Novel ini juga berhasil menembus pasar internasional dan diterjemahkan ke dalam bahasa Inggris. Hingga saat ini Dee Lestari telah menulis lebih dari 10 judul buku.
Nh Dini
Nama Nh Dini. Nama lengkapnya Nurhayati Srihardini. Nh Dini dilahirkan 29 Februari 1936 di Semarang, Jawa Tengah.
Dia adalah anak kelima. Bakat menulisnya tampak sejak berusia sembilan tahun. Pada usia itu ia telah menulis karangan yang berjudul Merdeka dan Merah Putih.
Tulisan itu dianggap membahayakan Belanda sehingga ayahnya harus berurusan dengan Belanda. Nh Dini telah melahirkan banyak karya puisi, novel, dan buku terjemahan.
Penghargaan yang telah diperolehnya adalah hadiah kedua untuk cerpennya Di Pondok Salju yang dimuat dalam majalah Sastra (1963). Juara lomba cerpen majalah Femina (1980), dan hadiah kesatu dalam lomba mengarang cerita pendek dalam bahasa Prancis yang diselenggarakan oleh Le Monde dan Radio France Internasionale (1987).

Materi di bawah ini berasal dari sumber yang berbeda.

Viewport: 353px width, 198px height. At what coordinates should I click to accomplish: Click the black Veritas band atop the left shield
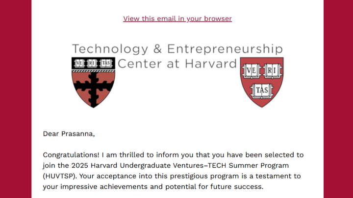(x=94, y=63)
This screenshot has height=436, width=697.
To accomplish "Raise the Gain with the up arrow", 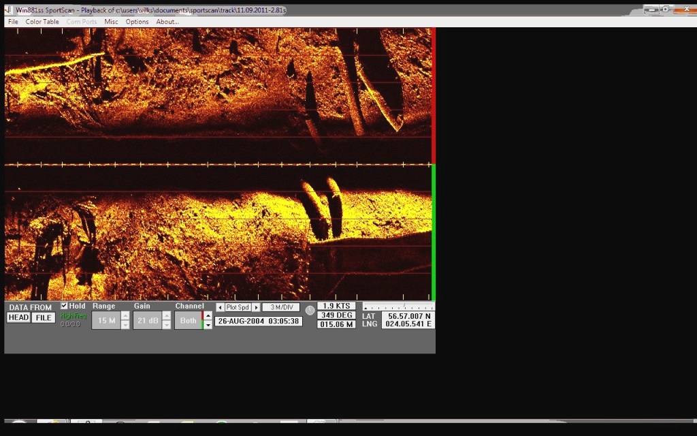I will [x=167, y=316].
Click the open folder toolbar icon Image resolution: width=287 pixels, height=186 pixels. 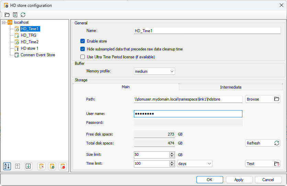(7, 15)
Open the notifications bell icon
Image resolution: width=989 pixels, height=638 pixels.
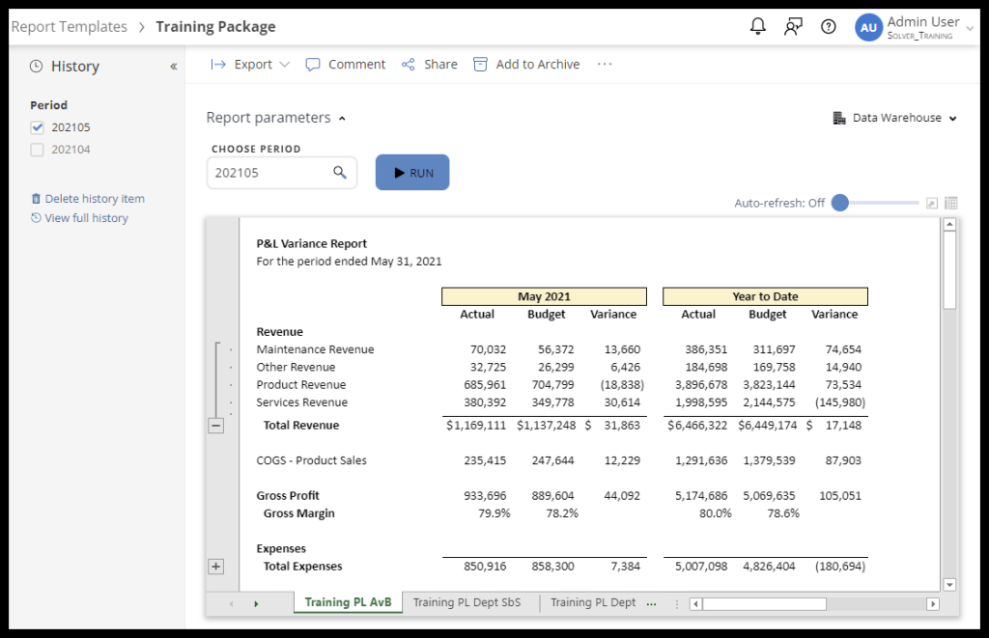point(758,27)
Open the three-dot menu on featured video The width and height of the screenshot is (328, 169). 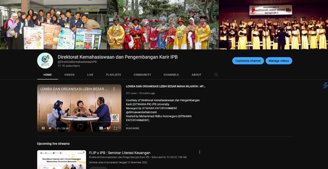point(114,89)
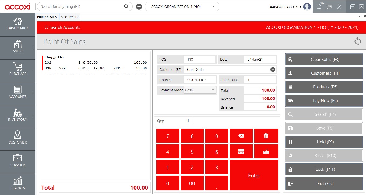Add new customer with plus icon

(x=273, y=69)
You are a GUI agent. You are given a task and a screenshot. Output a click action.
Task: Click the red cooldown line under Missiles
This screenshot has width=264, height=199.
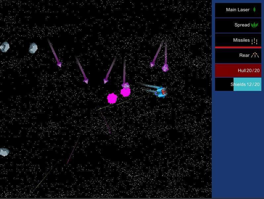[x=238, y=47]
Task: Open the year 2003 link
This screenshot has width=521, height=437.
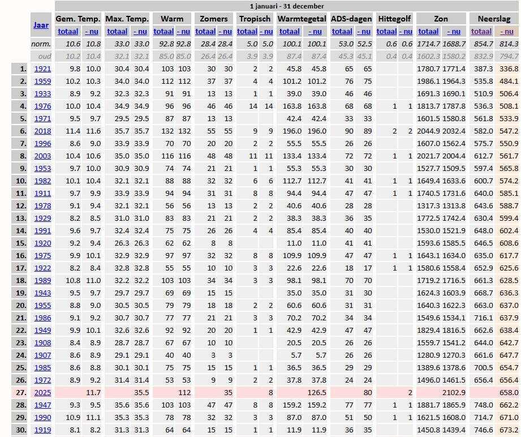Action: [42, 156]
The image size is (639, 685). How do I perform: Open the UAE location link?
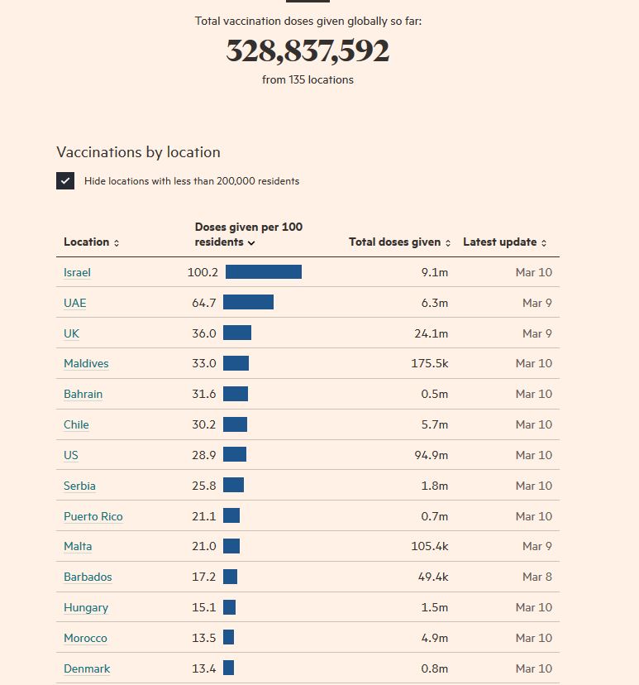pos(74,303)
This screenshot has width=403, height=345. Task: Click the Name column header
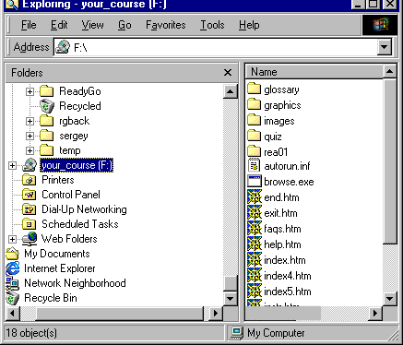314,72
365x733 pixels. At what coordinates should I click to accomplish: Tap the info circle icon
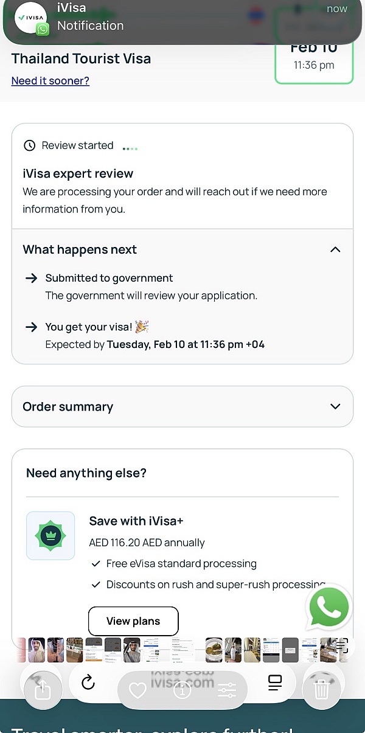[x=182, y=690]
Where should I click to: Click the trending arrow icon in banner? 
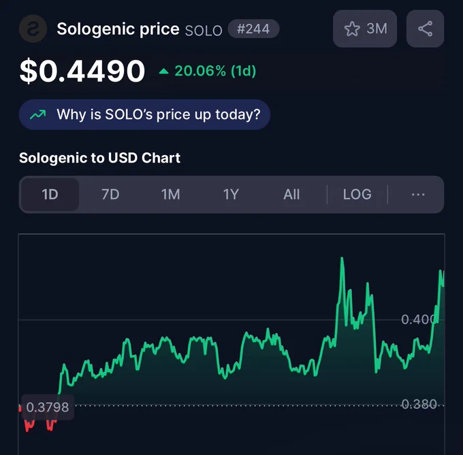pos(38,114)
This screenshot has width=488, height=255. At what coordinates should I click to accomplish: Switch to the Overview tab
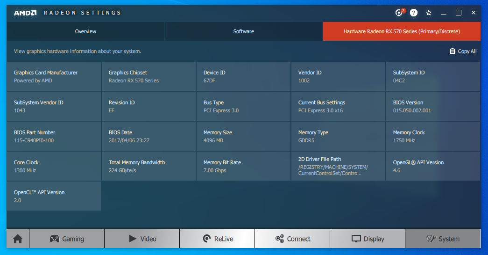coord(85,31)
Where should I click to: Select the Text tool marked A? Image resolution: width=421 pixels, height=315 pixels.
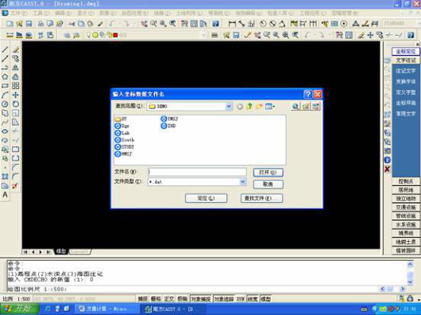(x=5, y=195)
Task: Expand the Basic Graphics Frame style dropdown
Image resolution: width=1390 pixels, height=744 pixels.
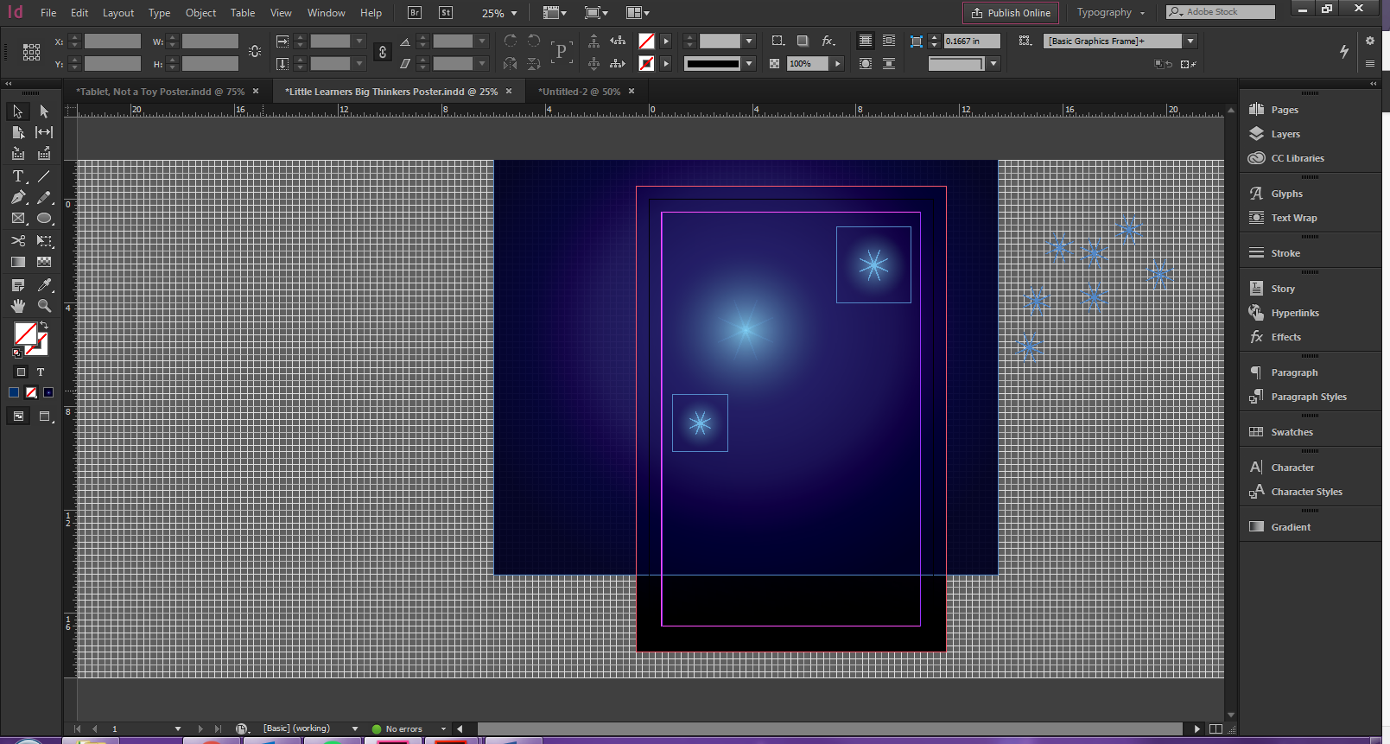Action: (1190, 41)
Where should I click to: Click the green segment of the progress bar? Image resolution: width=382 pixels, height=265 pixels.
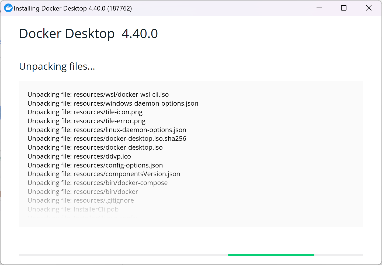point(271,254)
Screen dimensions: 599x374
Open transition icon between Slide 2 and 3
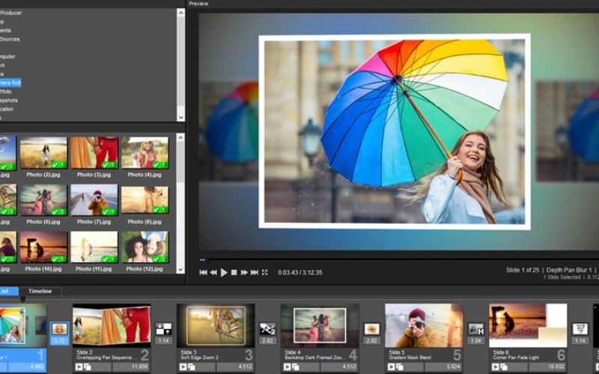coord(163,328)
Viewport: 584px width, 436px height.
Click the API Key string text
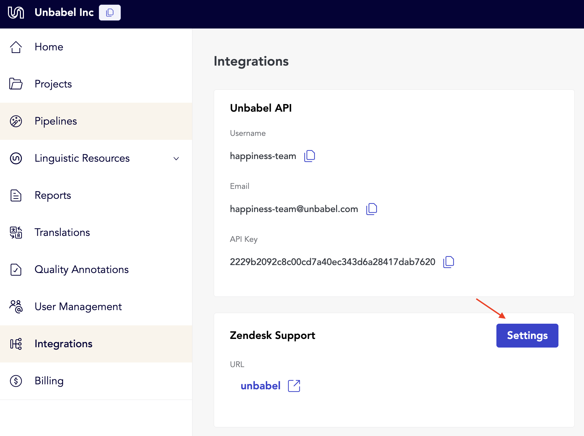click(332, 262)
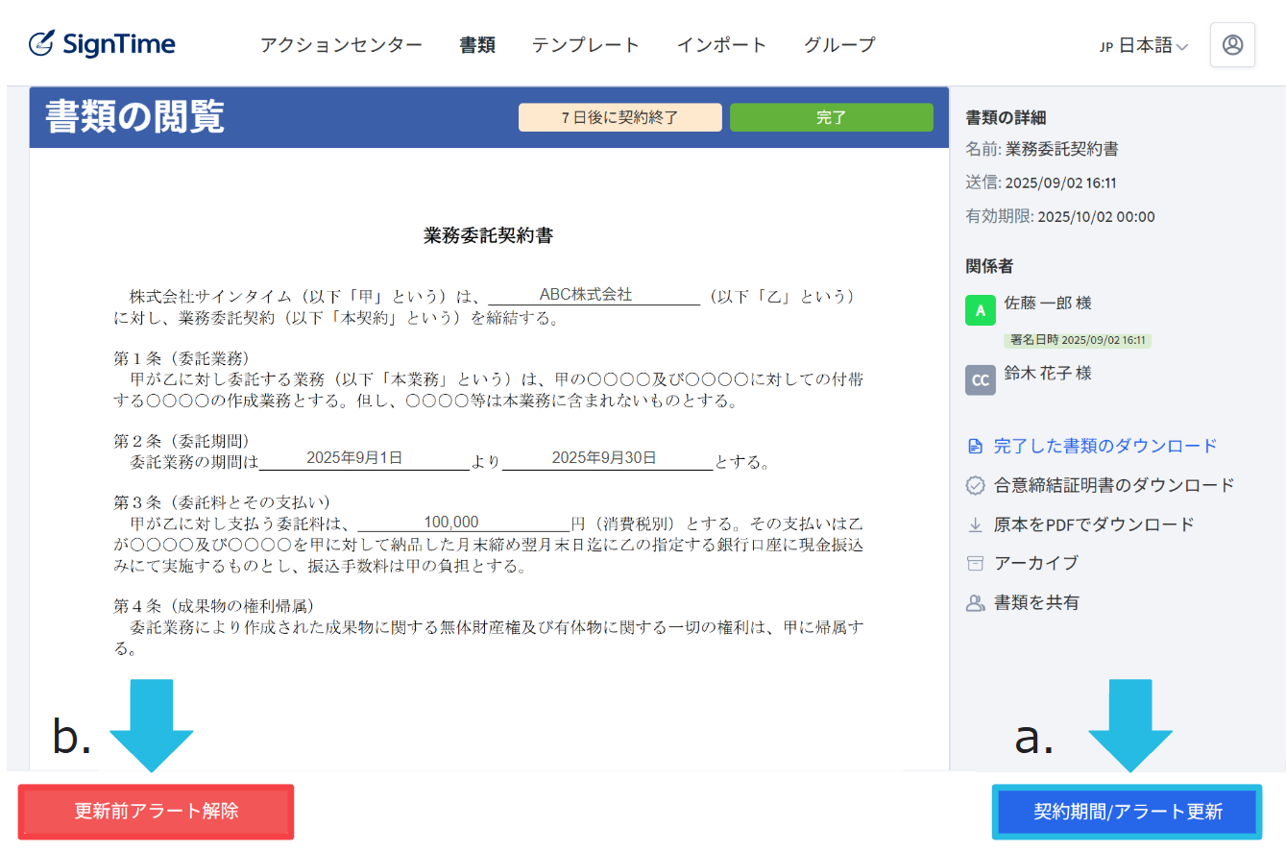Expand the 日本語 language dropdown

pos(1145,45)
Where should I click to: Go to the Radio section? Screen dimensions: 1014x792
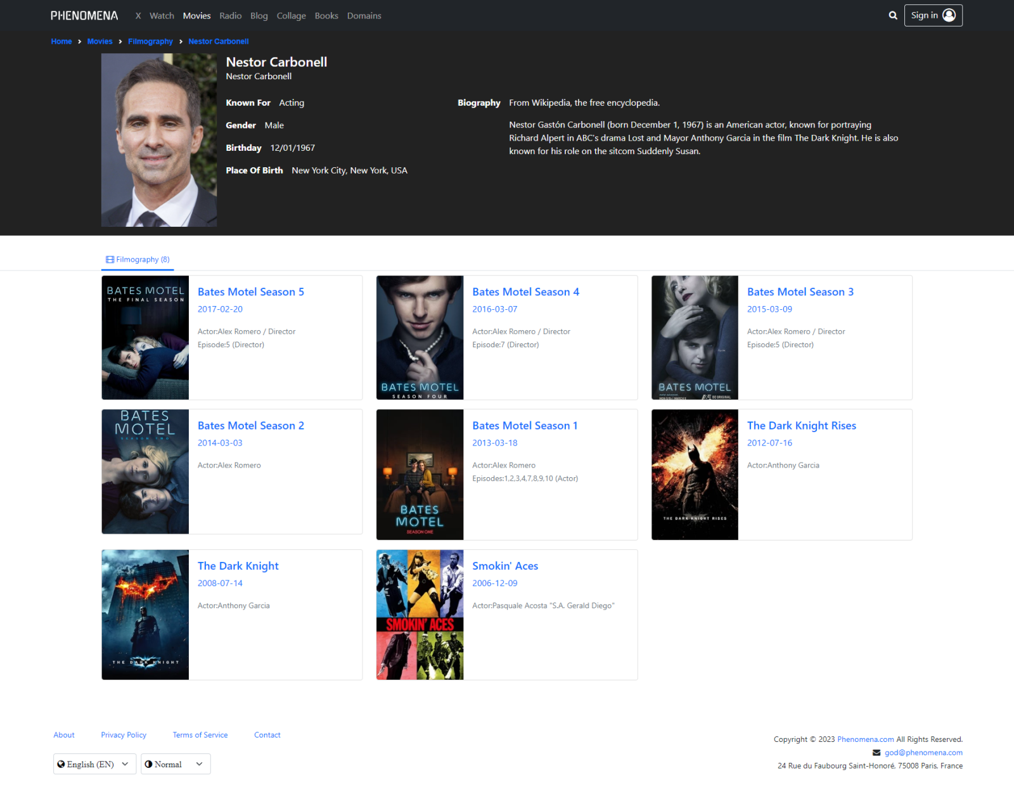coord(230,16)
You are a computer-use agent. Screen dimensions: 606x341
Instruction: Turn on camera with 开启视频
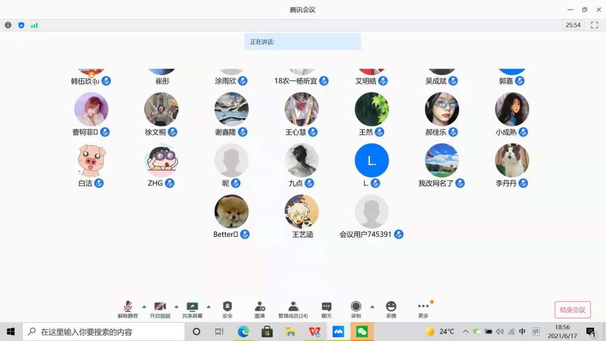pos(160,309)
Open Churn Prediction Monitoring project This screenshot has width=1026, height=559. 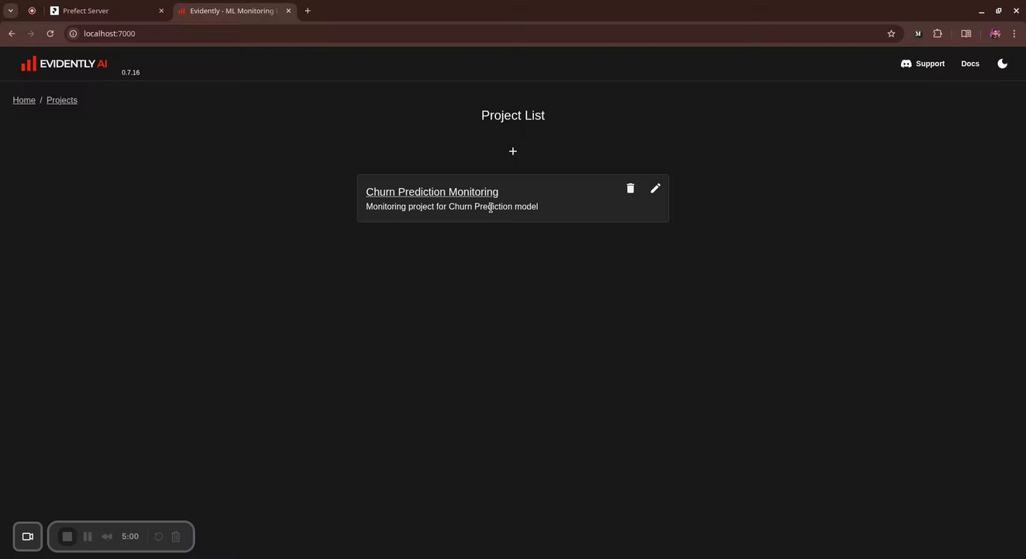point(432,192)
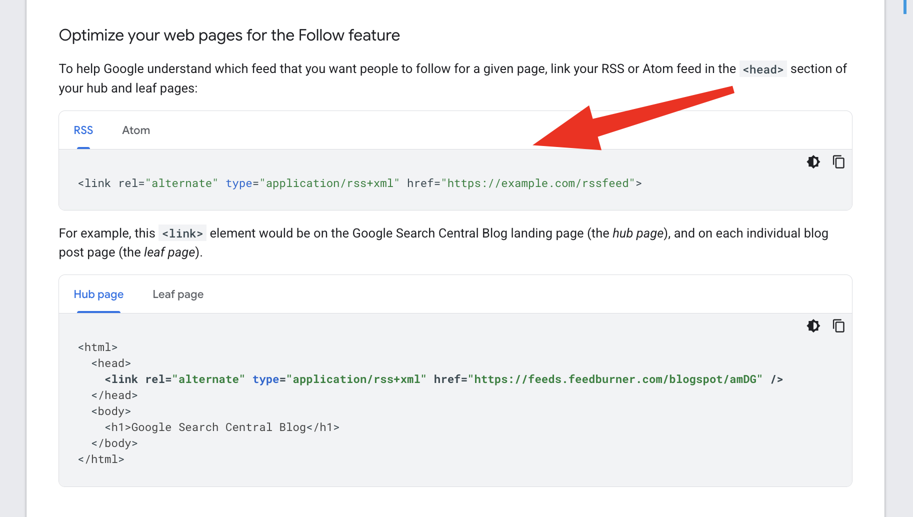Copy the Hub page HTML code sample
Screen dimensions: 913x517
(x=839, y=326)
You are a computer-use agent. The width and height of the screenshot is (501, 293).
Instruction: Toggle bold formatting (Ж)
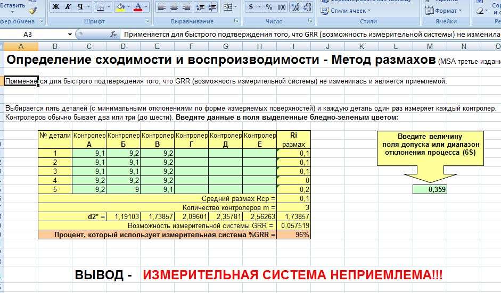[x=56, y=7]
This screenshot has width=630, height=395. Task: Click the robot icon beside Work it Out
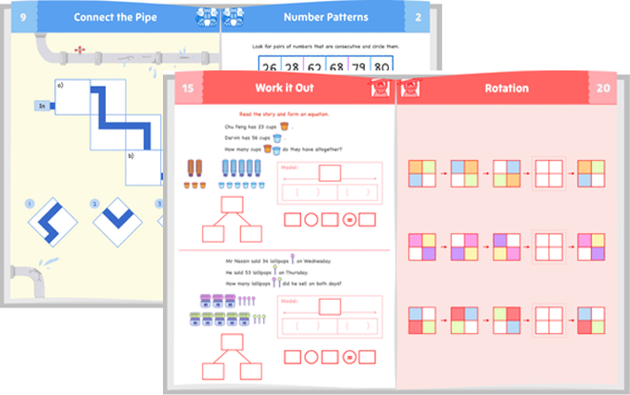click(377, 89)
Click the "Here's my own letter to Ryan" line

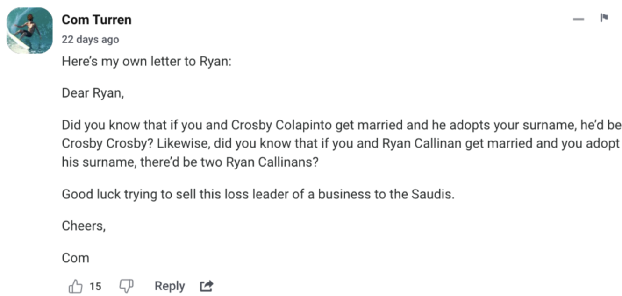click(146, 62)
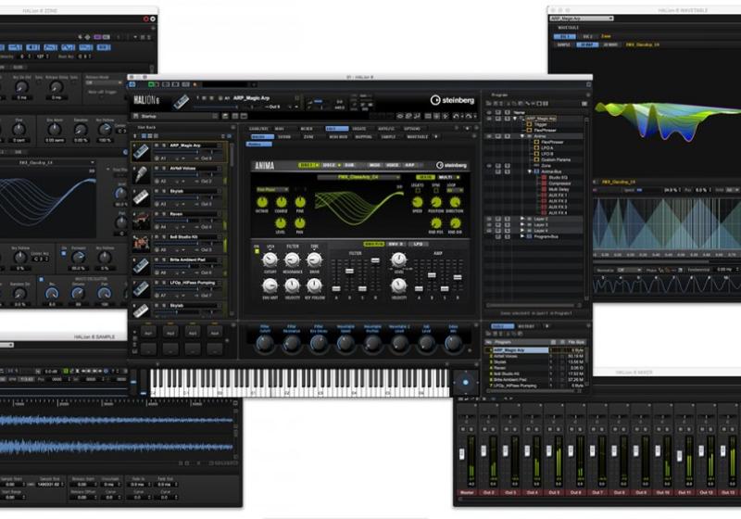Switch to the LFO tab in Anima

tap(419, 243)
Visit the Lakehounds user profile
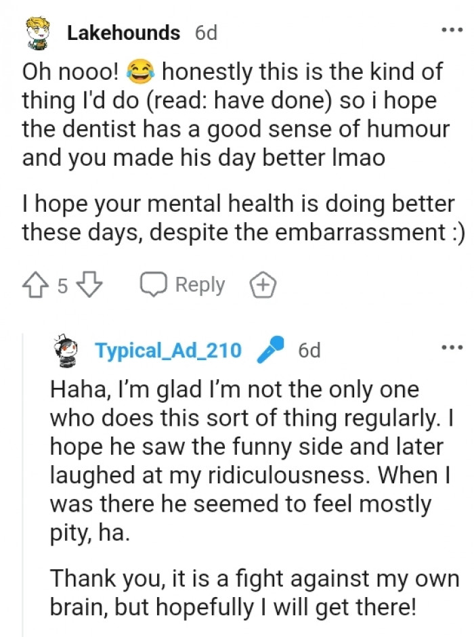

Dia juga menerima Penghargaan Sepanjang Masa atau Lifetime Achievement Award dalam malam pembukaan Ubud Writers and Readers Festival 2017.
Leila S. Chudori
Leila S. Chudori bukanlah nama yang asing dalam dunia sastra Indonesia. Sejak usia 11 tahun, saat masih duduk di kelas V SD, dia telah memublikasikan karyanya di majalah.
Cerpen pertamanya berjudul Pesan Sebatang Pohon Pisang dimuat di majalah anak-anak Si Kuncung (1973). Sejak itulah, dia memulai karier menulisnya dan melahirkan karya-karyanya.
Setelah kuliah, dia mulai menulis cerpen-cerpen yang lebih serius dan dimuat di majalah sastra Horison, surat kabar Kompas Minggu, Sinar Harapan, majalah Zaman dan Matra.
Perempuan kelahiran 12 Desember 1962 ini juga wartawan. Dia berhasil menyabet penghargaan South East Asia Write Award pada tahun 2020 atas novelnya Laut Bercerita. Hingga saat ini ia telah menerbitkan tujuh karya yang terdiri dari novel, kumpulan cerpen, dan lain-lain.
Djenar Maesa Ayu
Djenar Maesa Ayu atau yang akrab disapa Nai adalah penulis yang berbakat.
Dia lahir di Jakarta tanggal 14 Januari 1973 berasal dari keluarga seniman. Nai menggeluti menulis dengan menemui sejumlah sastrawan seperti Budi Darma, Seno Gumira Ajidarma, dan Sutardji Calzoum Bachri.
Salah satu ciri karyanya adalah tema dunia perempuan dan seksualitas. Karya pertamanya cerpen Lintah (2002) yang bertema feminisme dan dimuat di Kompas.
Buku pertama Nai berupa kumpulan cerpen yang berjudul Mereka Bilang, Saya Monyet! (2004). Buku itu telah dicetak ulang delapan kali dan masuk dalam sepuluh buku terbaik Khatulistiwa Literary Award 2003.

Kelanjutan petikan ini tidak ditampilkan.